その光景を遠くから聞いていたのがホームズであった。頭を掻きながら、つい本音を漏らした。
「まったく大した娘だな。これじゃ俺が何のために付いてきたのかわからんな。」
そんな彼に静かに近づいてくる影があった。
「もうそれだけ時代が移っていることだよ、ホームズ。」
その声の主を知っているのか、ホームズは大きなリアクションを取ることなく静かに返す。
「全くだ。・・・それよりも俺はお前がこっちに来たことが本当に信じられないんだがな、リュナン。」
相手はリムネーから息子ローランに同行していたリュナンであった。そのままサウスエレブに行くと思っていたのだが、なぜかこの東方遠征軍に付いてきていたのだ。
「ローランならば心配していないし、どのように締めようとするのかも想像は付いている。・・・あいつはメーヴェにそっくりだからな。それよりも私は君と同じようにハノンの戦い方が気になったものでね。」
この戦いでホームズはラケルが指揮していたバイゲリッターの一部を借り受けて、指揮を取ることになっている。リュナンは密かに彼の部隊に紛れて戦う予定であった。

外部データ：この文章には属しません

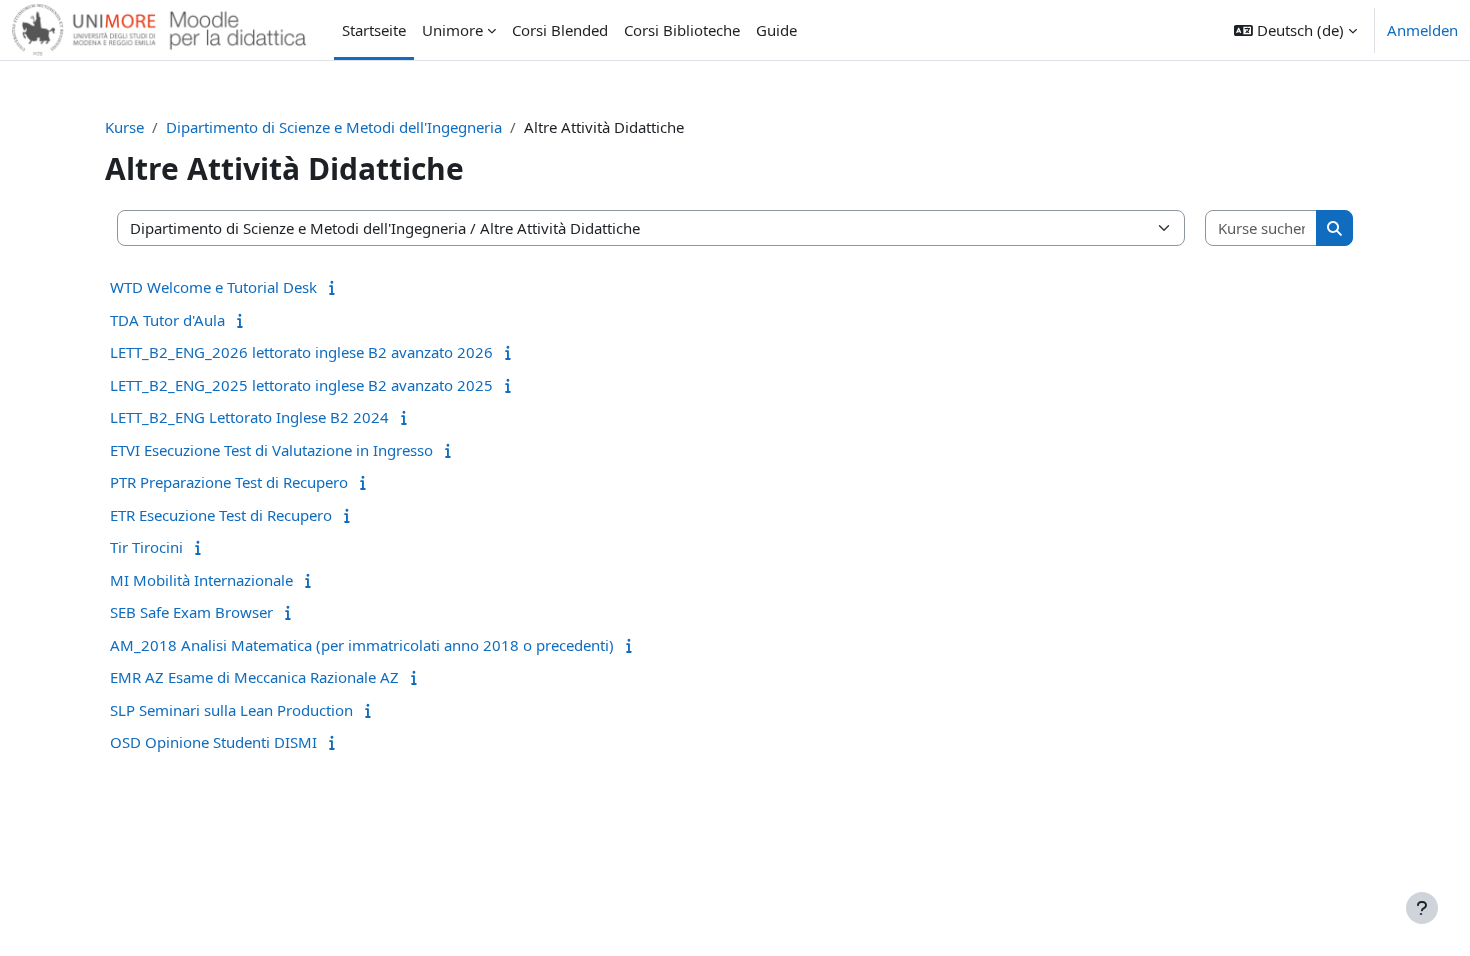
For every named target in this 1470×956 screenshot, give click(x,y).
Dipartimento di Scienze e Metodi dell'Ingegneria (334, 127)
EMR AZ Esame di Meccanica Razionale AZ (254, 677)
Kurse (124, 127)
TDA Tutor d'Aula (167, 320)
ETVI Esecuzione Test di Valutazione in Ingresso (271, 450)
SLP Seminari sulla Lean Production (231, 710)
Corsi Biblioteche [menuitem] (682, 30)
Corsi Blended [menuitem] (560, 30)
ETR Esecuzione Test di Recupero (221, 515)
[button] (1295, 30)
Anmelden (1422, 30)
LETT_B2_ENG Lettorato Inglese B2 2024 (249, 417)
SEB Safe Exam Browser (191, 612)
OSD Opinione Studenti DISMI (213, 742)
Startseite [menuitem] (374, 30)
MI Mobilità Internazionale (201, 580)
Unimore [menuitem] (452, 30)
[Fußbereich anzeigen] (1422, 908)
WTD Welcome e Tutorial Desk (213, 287)
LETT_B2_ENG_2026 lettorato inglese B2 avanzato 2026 (301, 352)
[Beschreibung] (335, 287)
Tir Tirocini (146, 547)
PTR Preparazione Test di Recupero (229, 482)
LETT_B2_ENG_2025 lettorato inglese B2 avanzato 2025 (301, 385)
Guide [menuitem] (776, 30)
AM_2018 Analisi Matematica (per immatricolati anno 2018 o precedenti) (362, 645)
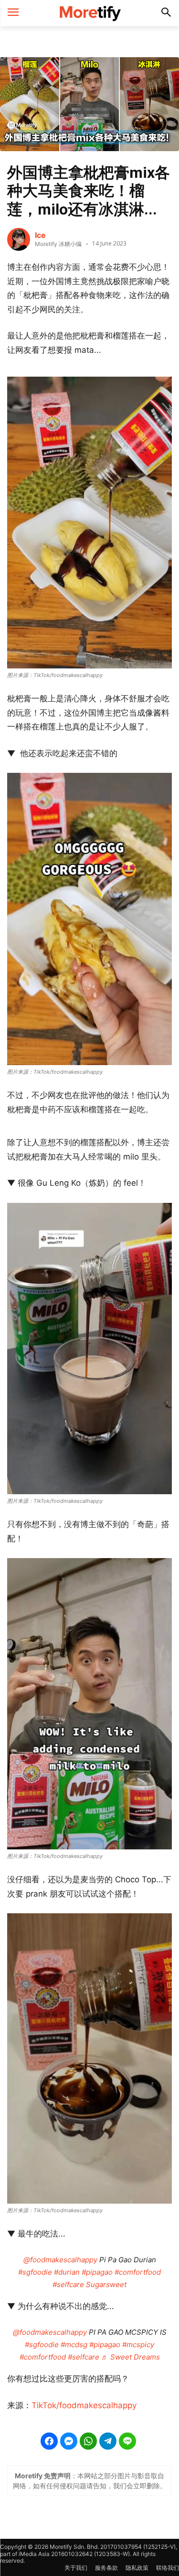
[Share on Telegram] (107, 2441)
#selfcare (68, 2284)
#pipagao (97, 2272)
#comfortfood (138, 2272)
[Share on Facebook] (49, 2441)
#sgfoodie (35, 2272)
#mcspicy (138, 2344)
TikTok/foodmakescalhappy (84, 2405)
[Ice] (18, 239)
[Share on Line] (127, 2441)
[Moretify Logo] (89, 13)
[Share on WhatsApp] (88, 2441)
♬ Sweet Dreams (130, 2356)
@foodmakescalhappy (60, 2259)
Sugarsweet (106, 2284)
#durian (67, 2272)
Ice (40, 235)
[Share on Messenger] (68, 2441)
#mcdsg (74, 2344)
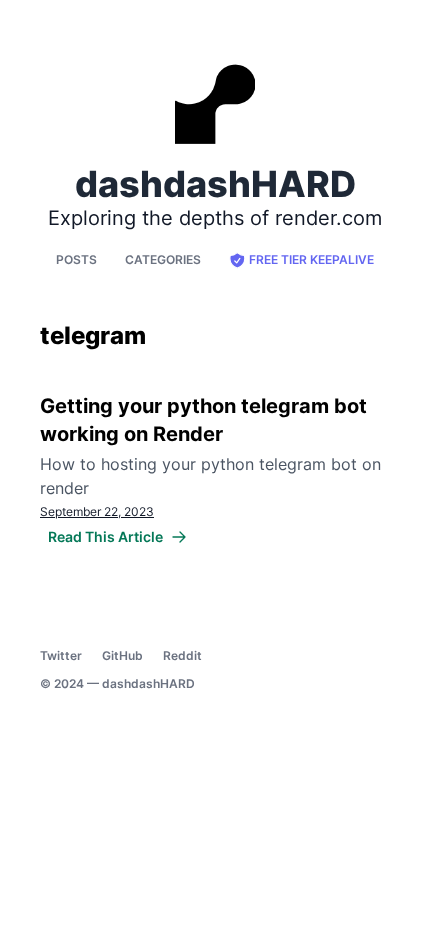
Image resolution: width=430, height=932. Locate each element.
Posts (76, 259)
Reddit (182, 655)
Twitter (61, 655)
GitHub (122, 655)
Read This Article (105, 536)
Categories (163, 259)
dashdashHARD (148, 683)
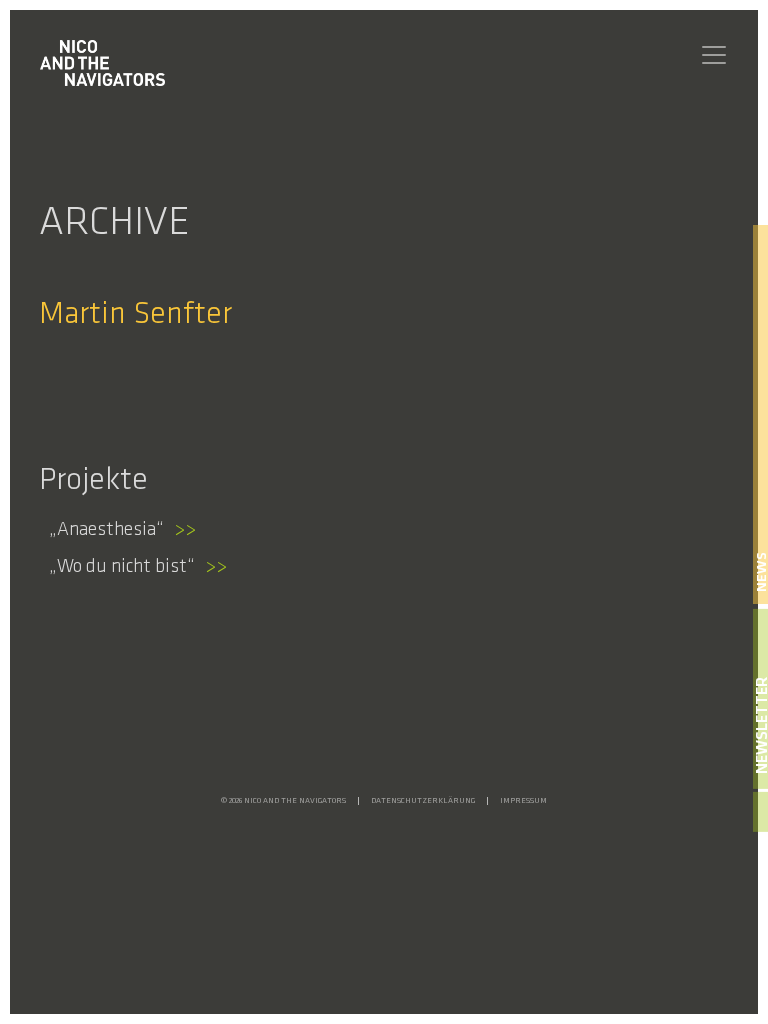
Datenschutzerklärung (423, 801)
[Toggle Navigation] (714, 55)
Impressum (523, 801)
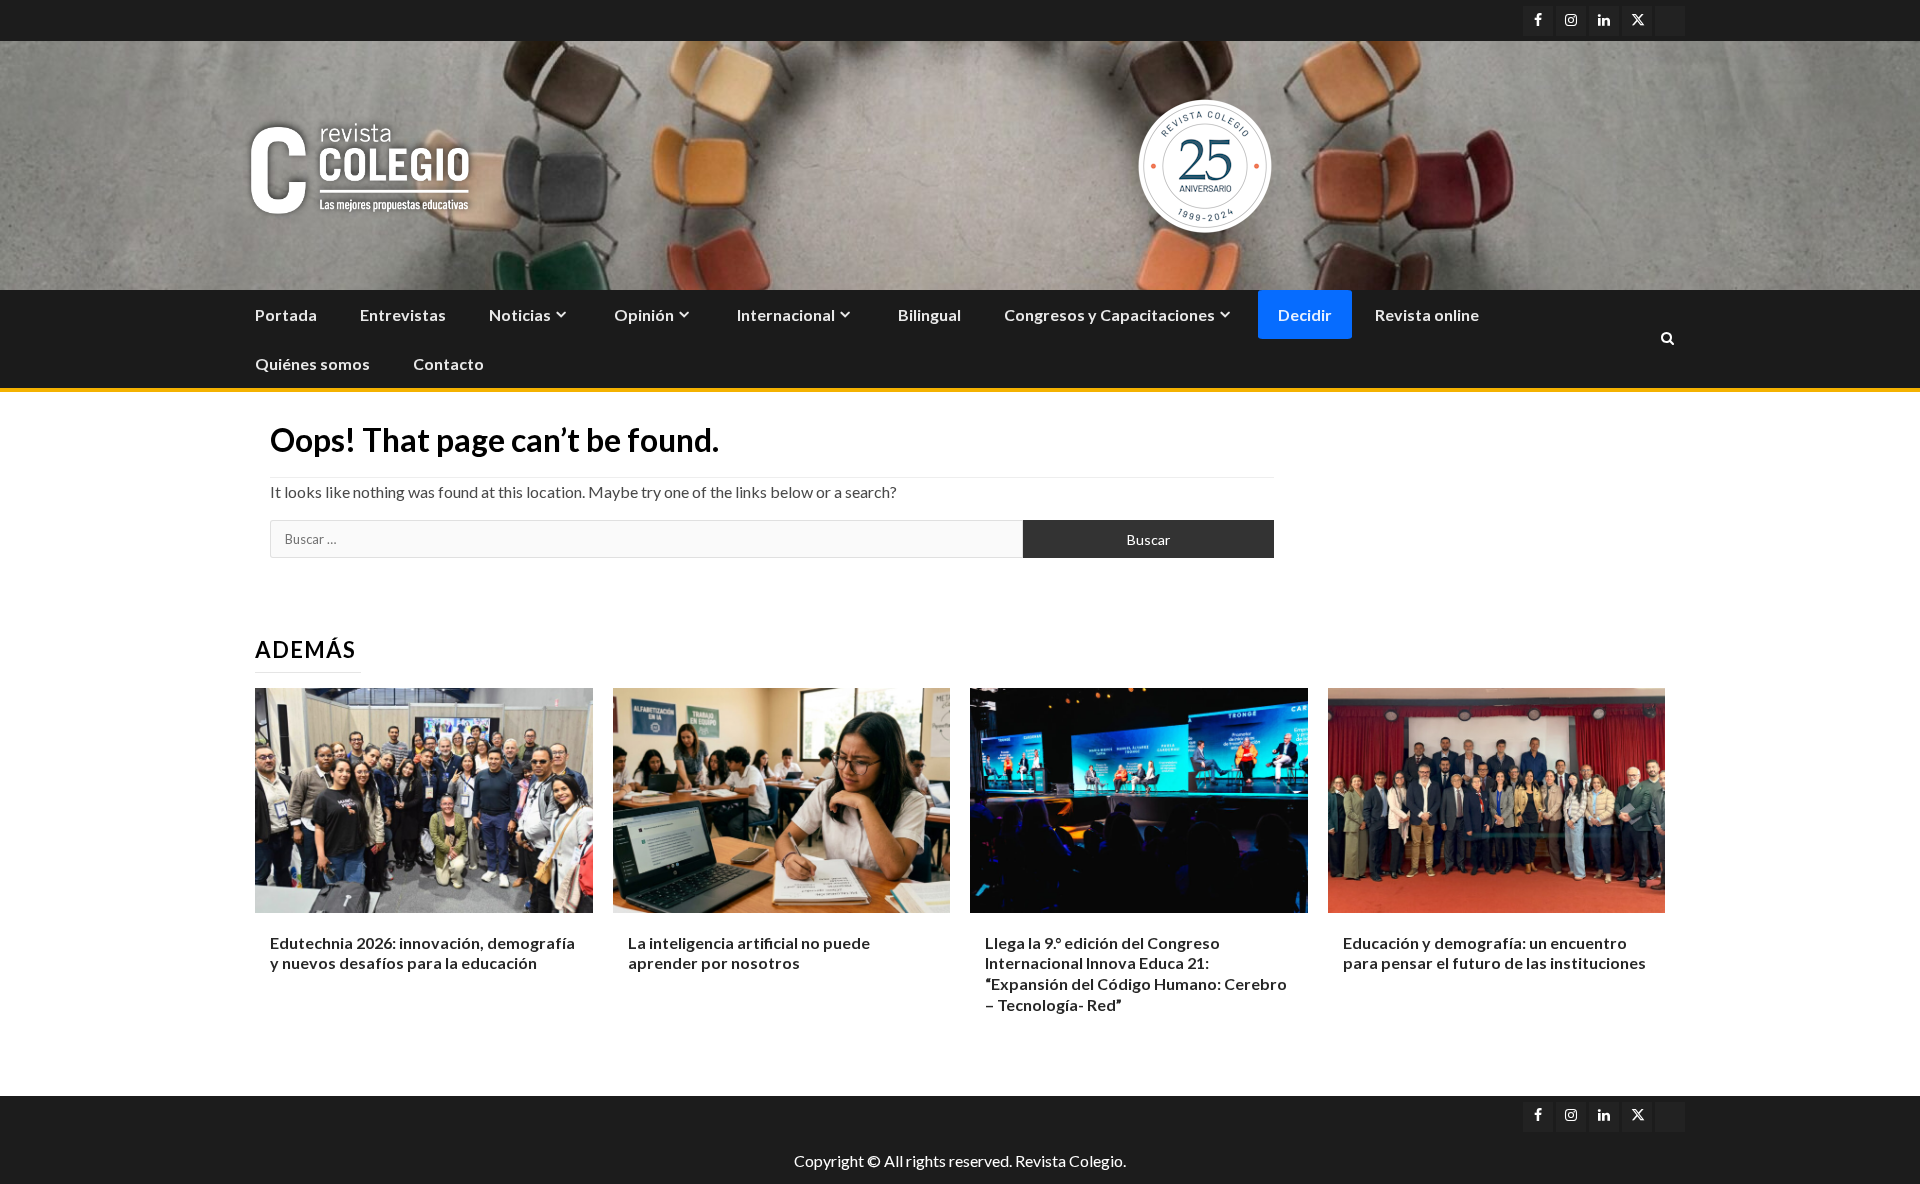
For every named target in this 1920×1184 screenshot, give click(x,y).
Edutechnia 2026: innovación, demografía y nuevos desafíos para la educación (422, 953)
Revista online (1427, 314)
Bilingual (929, 314)
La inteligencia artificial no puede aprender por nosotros (749, 953)
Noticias (520, 314)
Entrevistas (403, 314)
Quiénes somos (312, 363)
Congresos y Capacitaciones (1109, 314)
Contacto (448, 363)
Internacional (786, 314)
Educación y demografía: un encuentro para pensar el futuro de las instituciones (1494, 953)
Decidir (1305, 314)
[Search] (1667, 339)
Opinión (644, 314)
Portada (286, 314)
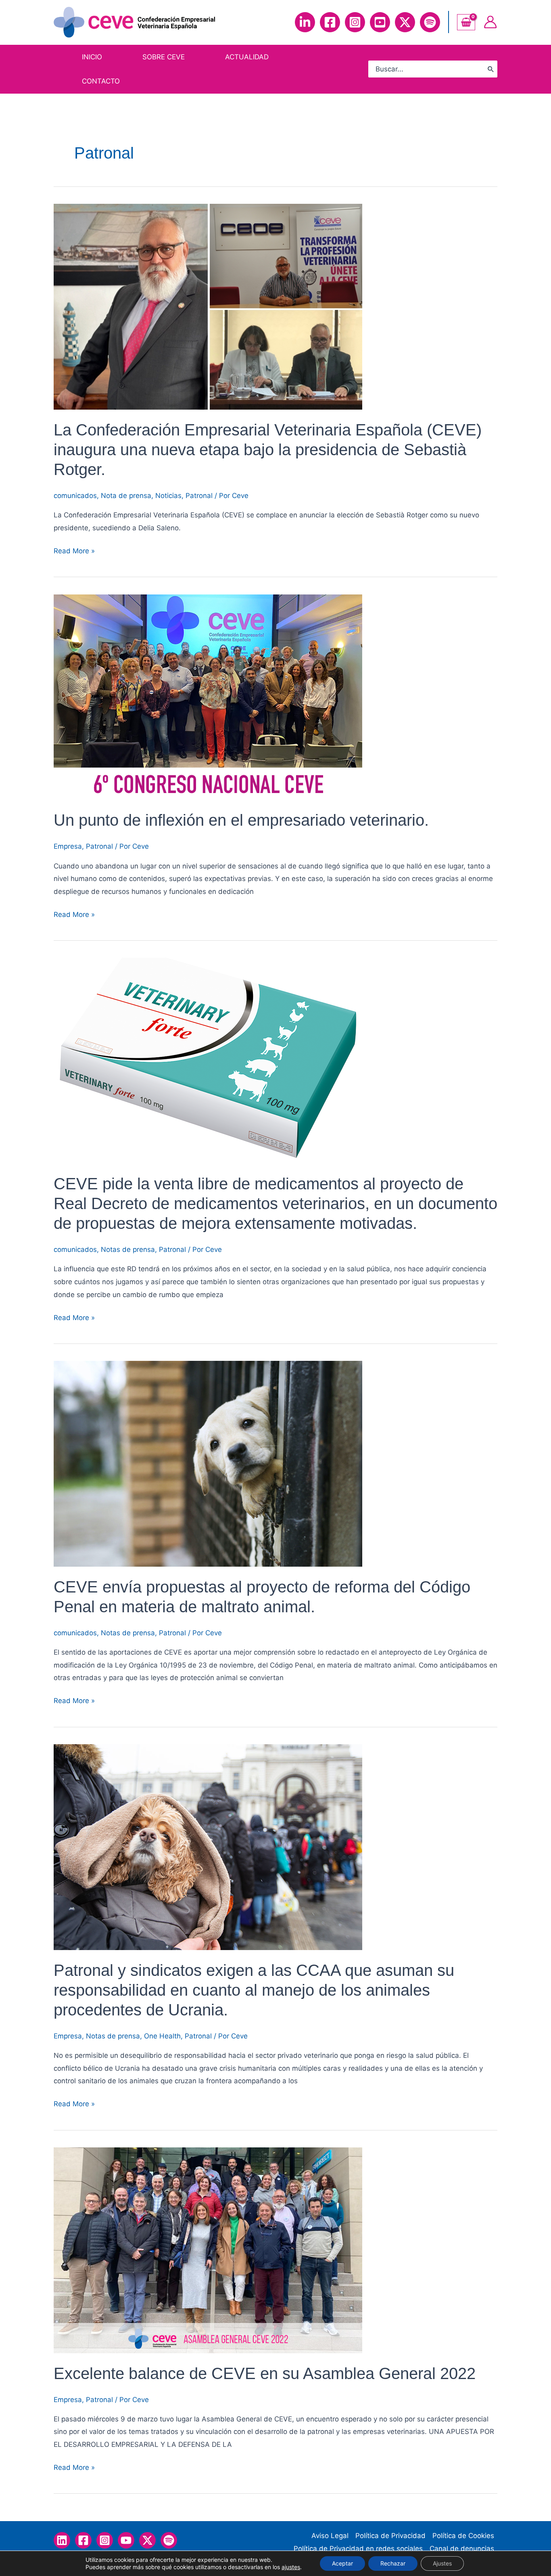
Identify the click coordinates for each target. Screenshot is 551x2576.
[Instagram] (355, 22)
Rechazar (392, 2563)
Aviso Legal (330, 2536)
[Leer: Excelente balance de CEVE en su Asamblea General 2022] (208, 2250)
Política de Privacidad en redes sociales (358, 2549)
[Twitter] (405, 22)
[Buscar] (491, 69)
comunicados (75, 496)
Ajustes (442, 2563)
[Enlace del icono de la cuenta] (490, 22)
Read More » (74, 552)
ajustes (291, 2566)
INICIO (92, 57)
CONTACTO (101, 81)
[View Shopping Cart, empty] (466, 22)
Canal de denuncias (462, 2549)
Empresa (68, 846)
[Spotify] (430, 22)
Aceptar (342, 2563)
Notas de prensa (128, 1249)
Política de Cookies (463, 2536)
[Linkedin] (305, 22)
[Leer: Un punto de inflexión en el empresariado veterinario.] (208, 697)
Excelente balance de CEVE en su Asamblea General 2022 (265, 2373)
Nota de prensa (126, 496)
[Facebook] (330, 22)
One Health (162, 2036)
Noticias (168, 496)
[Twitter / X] (147, 2540)
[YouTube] (380, 22)
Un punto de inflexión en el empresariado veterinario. (241, 820)
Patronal (199, 496)
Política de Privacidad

「そりゃそうだな。だけどよ、あの陣形を見ると俺でも勝てる気がしないんだが。」
眼下に広がる八門陣は微動だにせず、ハノンたちの挑戦を待ち受けていた。その威容には歴戦のホームズもさすがに呑まれていた。これを見たリュナンは思わず噴出した。
「そんな弱気なホームズを見るなんて珍しいな。」
「弱気なものか。冷静に現状を見て、思っただけだ。」
「そうかな?昔のホームズであれば、『軽く食い破ってやる』とか言って、まっさきにシゲンとでも突っ込んでいたんじゃないのか。」
そんな光景が浮かんだのか、リュナンとホームズはお互いを見合って吹き出していた。
「はは、やっぱり年なんて取るもんじゃないな。これでは俺もハノンに言われてしまうわ、『昔のホームズに戻してあげる!』なんてな。」
「もしかしたらホームズが盗み聞きしていたのも、彼女ならば知っていたのかもね。」
「あの風のような女ならばそれも可能だろうな。ということはあれは俺に対しても言っていたことになるのか。こりゃ、参ったな。」
頭に手を当てて、苦笑するホームズは、一気に10歳以上は若返ったような無邪気さが戻ったようにリュナンは見えていた。
「さ、そろそろ軍議の時間だろ、私に構わずに行ってくれ。」
「ああ、わかった!」
それぞれに悩みながら、苦悶しながら時を過ごしてきた英傑たちはハノンの透き通った風に触れて、自由闊達として生きてきた若き自分を思い出した。そしてそんな彼らにハノンは明日から始まる戦いの作戦を打ち明けた。
リーベリア出身の英傑3人を引き連れ、八神将の疾風ハノンの軍略がサカの草原に吹き荒ぶ。